● THE PROBLEM
Please transcribe the records below without changes, starting at their first line and ending at the line that contains "pyautogui.click(x=1407, y=17)", with that line included.

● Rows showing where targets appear
---

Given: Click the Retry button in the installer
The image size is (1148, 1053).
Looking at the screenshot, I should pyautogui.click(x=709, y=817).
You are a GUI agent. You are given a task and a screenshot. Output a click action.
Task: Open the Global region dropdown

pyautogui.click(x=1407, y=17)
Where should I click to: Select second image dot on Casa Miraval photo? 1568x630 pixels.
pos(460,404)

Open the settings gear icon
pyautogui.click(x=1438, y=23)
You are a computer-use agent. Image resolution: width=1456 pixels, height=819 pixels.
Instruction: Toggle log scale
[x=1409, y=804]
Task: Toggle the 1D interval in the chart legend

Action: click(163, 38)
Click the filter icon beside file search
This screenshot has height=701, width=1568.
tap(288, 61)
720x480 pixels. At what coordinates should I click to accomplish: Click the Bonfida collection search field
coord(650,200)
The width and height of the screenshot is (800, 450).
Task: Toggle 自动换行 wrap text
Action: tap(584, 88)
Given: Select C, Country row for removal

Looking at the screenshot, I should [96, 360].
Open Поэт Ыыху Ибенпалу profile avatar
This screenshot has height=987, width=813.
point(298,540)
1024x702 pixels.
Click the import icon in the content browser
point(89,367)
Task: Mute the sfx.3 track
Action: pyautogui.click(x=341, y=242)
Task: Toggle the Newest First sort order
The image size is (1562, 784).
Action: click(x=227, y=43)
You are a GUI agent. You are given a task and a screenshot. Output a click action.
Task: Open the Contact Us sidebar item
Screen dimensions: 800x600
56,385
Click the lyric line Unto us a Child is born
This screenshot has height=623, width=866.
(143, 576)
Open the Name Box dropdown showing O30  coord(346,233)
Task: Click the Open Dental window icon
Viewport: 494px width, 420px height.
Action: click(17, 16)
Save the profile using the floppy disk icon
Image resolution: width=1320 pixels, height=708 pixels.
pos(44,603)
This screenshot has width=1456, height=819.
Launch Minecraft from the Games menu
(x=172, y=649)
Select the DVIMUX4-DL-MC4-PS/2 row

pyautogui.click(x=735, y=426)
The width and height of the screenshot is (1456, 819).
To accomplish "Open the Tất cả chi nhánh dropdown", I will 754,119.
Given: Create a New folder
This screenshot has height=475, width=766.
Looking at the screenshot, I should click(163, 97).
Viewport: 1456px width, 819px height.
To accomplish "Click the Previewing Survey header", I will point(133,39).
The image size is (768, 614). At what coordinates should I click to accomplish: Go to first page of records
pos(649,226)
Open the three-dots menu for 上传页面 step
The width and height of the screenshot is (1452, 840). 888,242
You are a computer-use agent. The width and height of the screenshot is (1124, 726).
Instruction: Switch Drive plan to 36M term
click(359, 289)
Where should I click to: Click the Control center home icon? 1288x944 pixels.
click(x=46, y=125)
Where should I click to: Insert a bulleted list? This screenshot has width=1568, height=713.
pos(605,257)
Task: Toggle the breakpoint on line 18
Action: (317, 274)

---

● RESULT
Given: Click the Retry button in the installer
The image size is (1148, 1053).
Looking at the screenshot, I should pyautogui.click(x=709, y=817).
You are a GUI agent. You are given a task and a screenshot. Output a click action.
Task: Open the Global region dropdown

pyautogui.click(x=1407, y=17)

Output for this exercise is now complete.